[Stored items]

************

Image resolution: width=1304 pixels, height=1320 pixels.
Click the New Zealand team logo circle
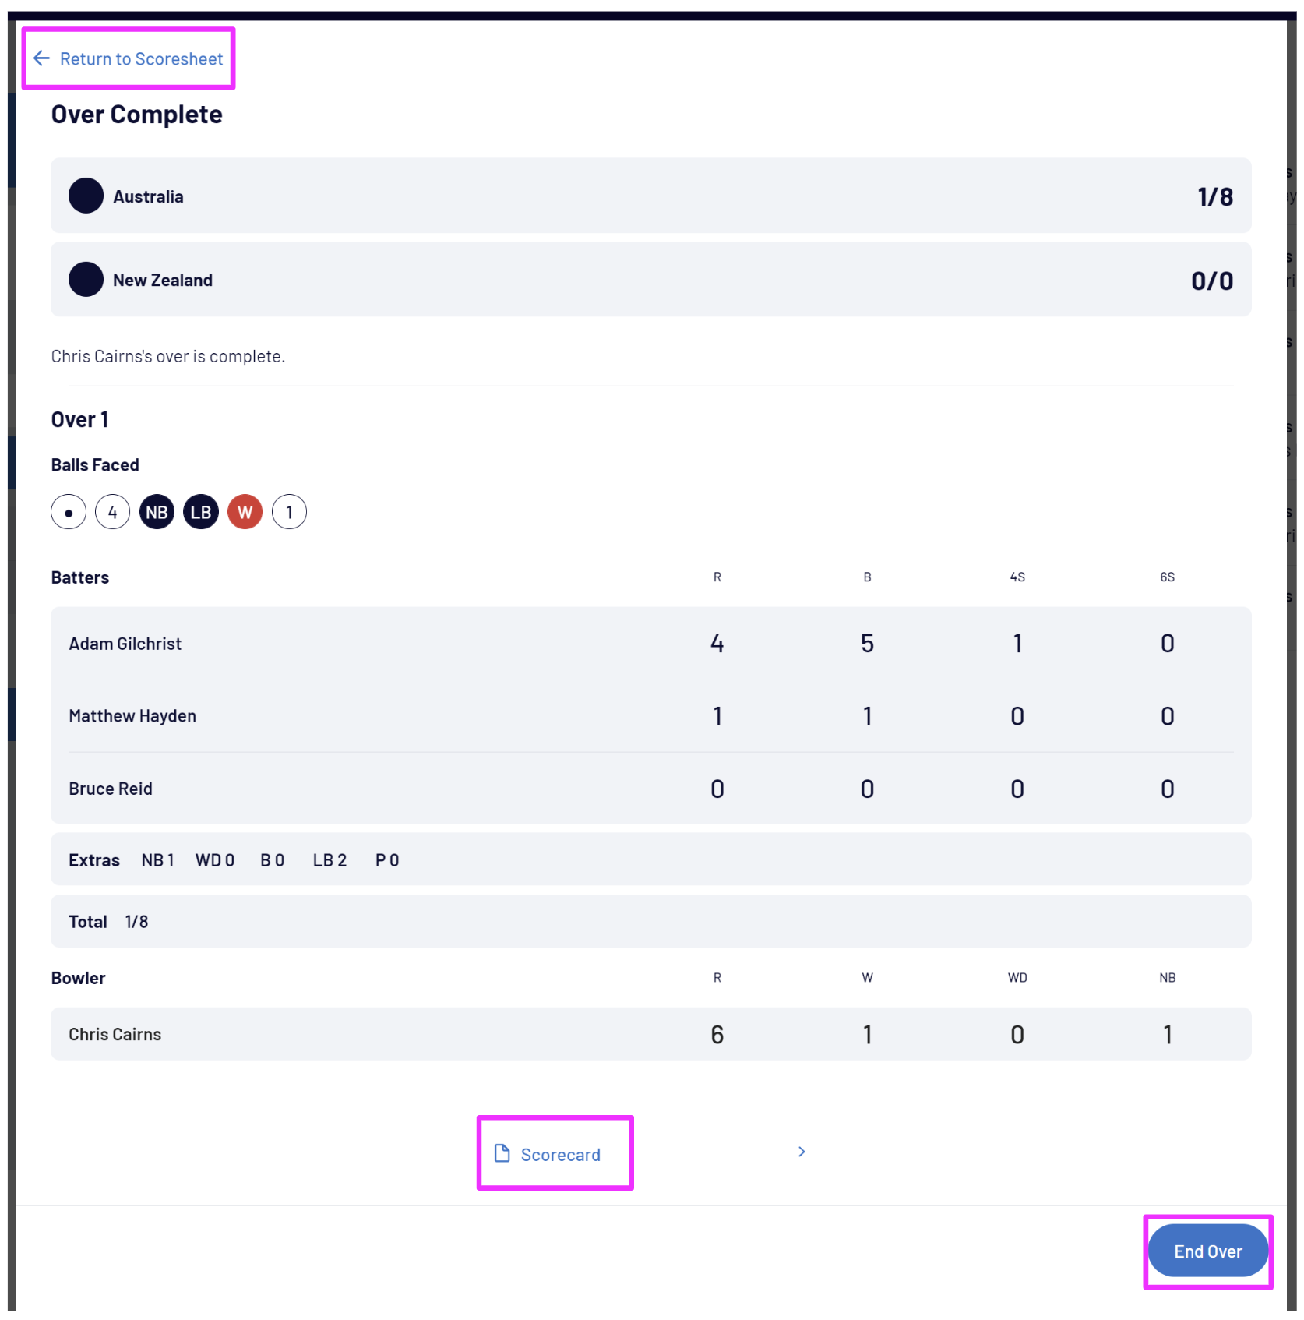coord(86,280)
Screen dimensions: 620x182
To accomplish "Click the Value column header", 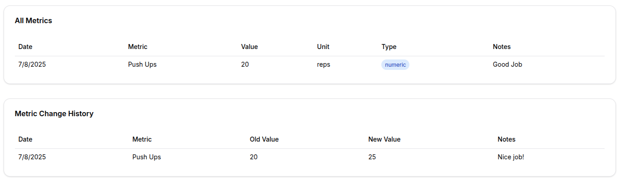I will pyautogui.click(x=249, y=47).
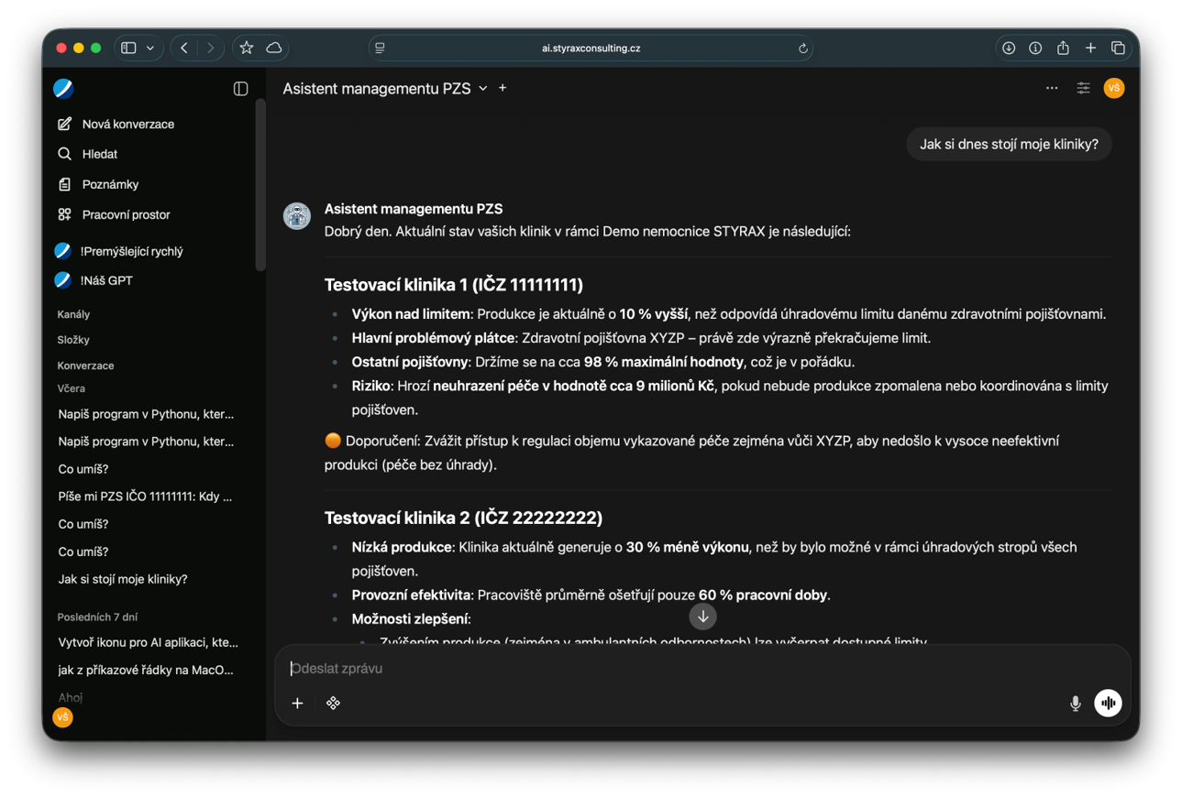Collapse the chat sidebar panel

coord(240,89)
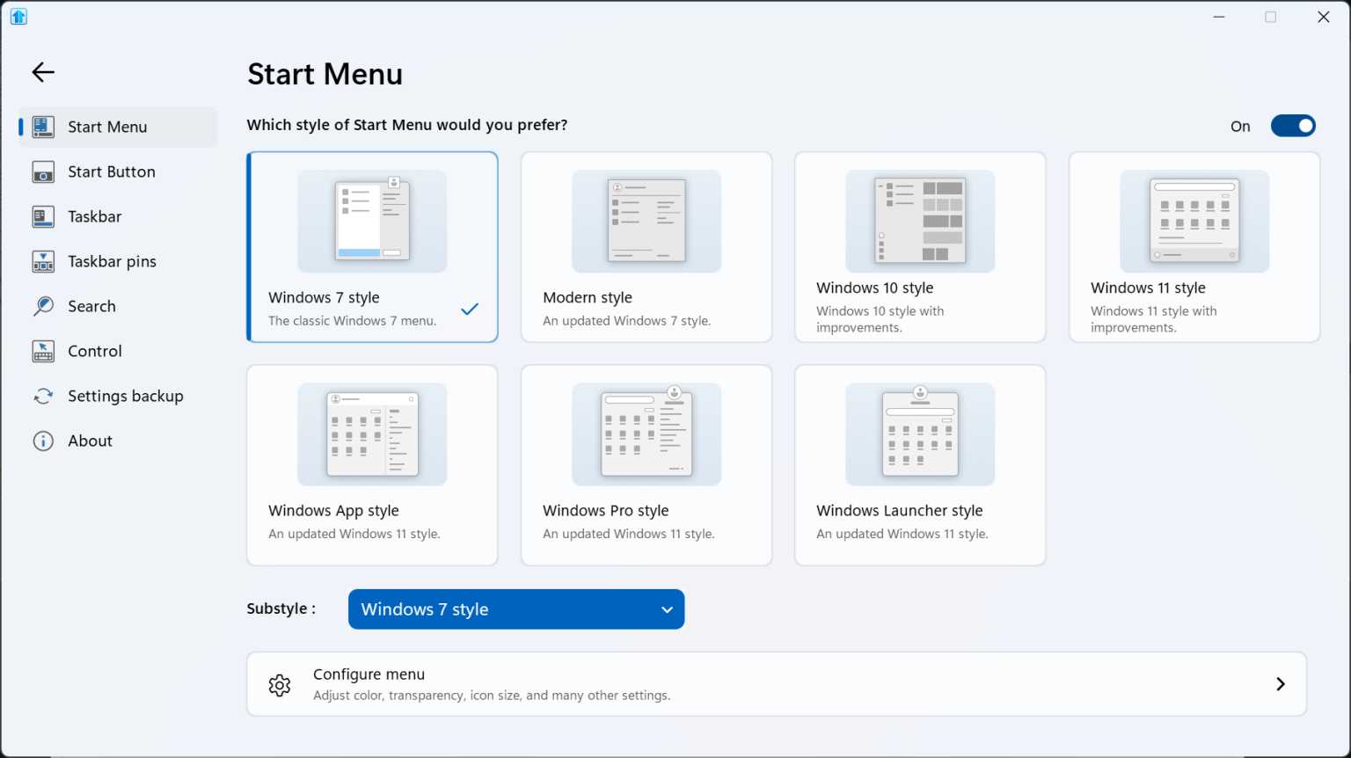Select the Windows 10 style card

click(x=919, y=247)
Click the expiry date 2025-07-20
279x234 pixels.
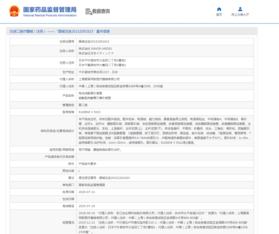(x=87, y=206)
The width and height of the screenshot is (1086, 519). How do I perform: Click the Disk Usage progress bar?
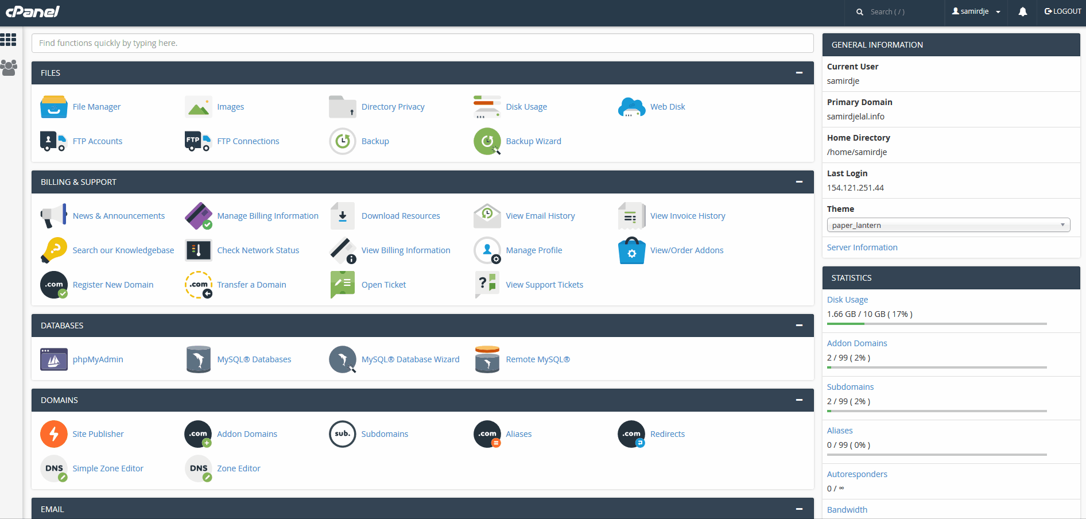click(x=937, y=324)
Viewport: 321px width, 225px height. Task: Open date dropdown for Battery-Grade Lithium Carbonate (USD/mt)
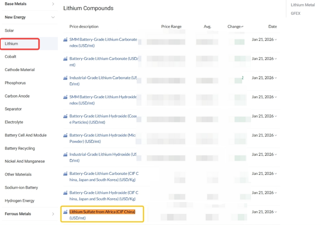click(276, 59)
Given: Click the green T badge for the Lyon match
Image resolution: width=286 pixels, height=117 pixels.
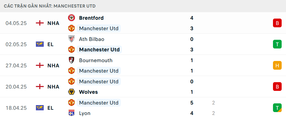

************

* GOAL OF THE EXERCISE
Go through the entries and copy every line with "resolution".

* OUTPUT FOR THIS EXERCISE
Image resolution: width=1304 pixels, height=1320 pixels.
Image resolution: width=286 pixels, height=117 pixels.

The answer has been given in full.